By Lincoln Restler, Councilman for District 33
Open restaurants emerged as one of the silver linings of the COVID-19 pandemic. They served as a lifeline for small businesses and restaurant workers, made socializing safely possible for immunocompromised New Yorkers, and added dynamism to our streetscape.
When he was a Council Member, now Borough President Antonio Reynoso sponsored and passed creative legislation to permit outdoor dining all across New York City and made it easy for neighborhood small businesses to participate. Based on the extraordinary response from New York restaurant goers, Antonio’s innovation for Open Restaurants demonstrated that this was exactly what New Yorkers had been waiting for.
I love taking breakfast meetings or meeting up with friends at any of the hundreds of outdoor dining structures in District 33. For example, the set up at beloved Boerum Hill neighborhood spot Rucola on Dean is just as lovely as the indoor space and has significantly expanded their seating capacity. It has been a boon for neighbors uneasy with indoor dining and a wonderful addition to the neighborhood.
However, City policies were hastily crafted on an emergency basis at the height of the pandemic and haphazard enforcement has led to numerous issues for restaurants and neighbors. We need clear, consistent regulations to ensure that the Open Restaurants program is accessible to all and bad actors are shuttered. It is time for the City Council to pass a permanent Open Restaurant program that smartly regulates outdoor dining by creating fewer guessing games for small business owners and putting forward regulations that reduce noise, improve sanitation conditions, and mitigate stormwater management issues.
Open Restaurants and Open Streets have been a gift to expanding and rethinking our public spaces, generating new and exciting ways for neighbors to come together to create community.
We are all familiar with the joy on the first day of spring when folks are filling our sidewalks to hang over a meal or coffee — but it isn’t reserved for the warm weather. Restaurant owners have found creative solutions to ensure that New Yorkers can take advantage of outdoor dining year round, and we should be doing everything we can to encourage that entrepreneurial spirit that makes New York so special.
There’s no question that city agencies can and must better address sanitation issues, noise mitigation, and stormwater management to make Open Restaurants a permanent success in our neighborhoods.
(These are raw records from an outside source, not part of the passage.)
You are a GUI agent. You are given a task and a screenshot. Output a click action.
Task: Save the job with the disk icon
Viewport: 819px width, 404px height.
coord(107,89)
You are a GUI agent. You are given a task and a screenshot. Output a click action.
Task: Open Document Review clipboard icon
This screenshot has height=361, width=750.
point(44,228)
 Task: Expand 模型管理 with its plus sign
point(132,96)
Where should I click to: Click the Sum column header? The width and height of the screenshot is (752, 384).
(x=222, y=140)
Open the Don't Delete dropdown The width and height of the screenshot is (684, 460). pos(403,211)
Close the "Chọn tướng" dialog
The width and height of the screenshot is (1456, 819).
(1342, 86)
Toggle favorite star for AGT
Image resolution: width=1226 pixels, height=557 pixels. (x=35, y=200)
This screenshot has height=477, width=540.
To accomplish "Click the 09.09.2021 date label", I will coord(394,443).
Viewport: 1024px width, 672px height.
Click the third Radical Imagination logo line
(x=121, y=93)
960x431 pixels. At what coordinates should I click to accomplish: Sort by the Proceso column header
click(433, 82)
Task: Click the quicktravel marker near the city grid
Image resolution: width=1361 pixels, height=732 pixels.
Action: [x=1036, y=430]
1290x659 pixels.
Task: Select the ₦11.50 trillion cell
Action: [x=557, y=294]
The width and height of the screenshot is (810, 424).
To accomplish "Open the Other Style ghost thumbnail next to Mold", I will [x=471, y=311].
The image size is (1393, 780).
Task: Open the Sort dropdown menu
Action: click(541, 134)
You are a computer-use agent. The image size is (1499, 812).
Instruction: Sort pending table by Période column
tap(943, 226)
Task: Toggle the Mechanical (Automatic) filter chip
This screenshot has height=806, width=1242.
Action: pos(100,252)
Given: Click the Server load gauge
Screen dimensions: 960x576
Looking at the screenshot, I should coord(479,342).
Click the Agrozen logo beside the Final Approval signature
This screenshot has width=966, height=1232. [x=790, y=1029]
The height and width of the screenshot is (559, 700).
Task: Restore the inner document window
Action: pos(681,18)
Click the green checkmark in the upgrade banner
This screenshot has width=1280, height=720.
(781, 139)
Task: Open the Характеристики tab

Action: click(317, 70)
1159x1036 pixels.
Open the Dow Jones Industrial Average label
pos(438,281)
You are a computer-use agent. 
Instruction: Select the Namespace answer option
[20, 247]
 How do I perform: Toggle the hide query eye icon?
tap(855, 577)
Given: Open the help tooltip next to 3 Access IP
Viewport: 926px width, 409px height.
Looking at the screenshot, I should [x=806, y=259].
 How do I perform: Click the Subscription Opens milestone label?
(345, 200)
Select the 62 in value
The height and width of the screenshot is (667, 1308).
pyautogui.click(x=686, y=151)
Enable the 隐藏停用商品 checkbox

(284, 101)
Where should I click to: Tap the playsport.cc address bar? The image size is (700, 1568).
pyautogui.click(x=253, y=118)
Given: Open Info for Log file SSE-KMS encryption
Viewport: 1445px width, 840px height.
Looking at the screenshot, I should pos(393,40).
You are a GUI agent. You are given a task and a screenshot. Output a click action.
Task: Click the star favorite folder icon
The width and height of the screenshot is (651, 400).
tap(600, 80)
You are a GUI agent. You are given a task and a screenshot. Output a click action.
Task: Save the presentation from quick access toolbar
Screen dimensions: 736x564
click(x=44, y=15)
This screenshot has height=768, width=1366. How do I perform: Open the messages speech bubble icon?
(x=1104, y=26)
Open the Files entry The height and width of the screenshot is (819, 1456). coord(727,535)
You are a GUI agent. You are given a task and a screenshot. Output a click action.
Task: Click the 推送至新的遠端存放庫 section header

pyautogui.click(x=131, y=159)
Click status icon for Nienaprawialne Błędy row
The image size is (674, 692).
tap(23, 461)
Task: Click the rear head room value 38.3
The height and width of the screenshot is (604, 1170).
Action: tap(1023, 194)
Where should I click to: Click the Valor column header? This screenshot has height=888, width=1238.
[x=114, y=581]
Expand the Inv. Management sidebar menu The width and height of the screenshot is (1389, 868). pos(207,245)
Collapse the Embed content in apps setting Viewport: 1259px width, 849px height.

We’re committed to working together with City agencies and community members to ensure the program works for everyone and to remove sheds that are used for storage rather than dining.
Open Restaurants are repurposing our streets by replacing parking spots with vital places for neighbors to come together and creating more jobs by expanding restaurant workforces. The City Council should swiftly pass legislation that maintains a permanent Open Restaurant program that includes an option to operate year round, minimizes bureaucratic barriers for restaurants, mitigates quality of life issues, and allows our neighborhoods to continue benefiting from outdoor dining.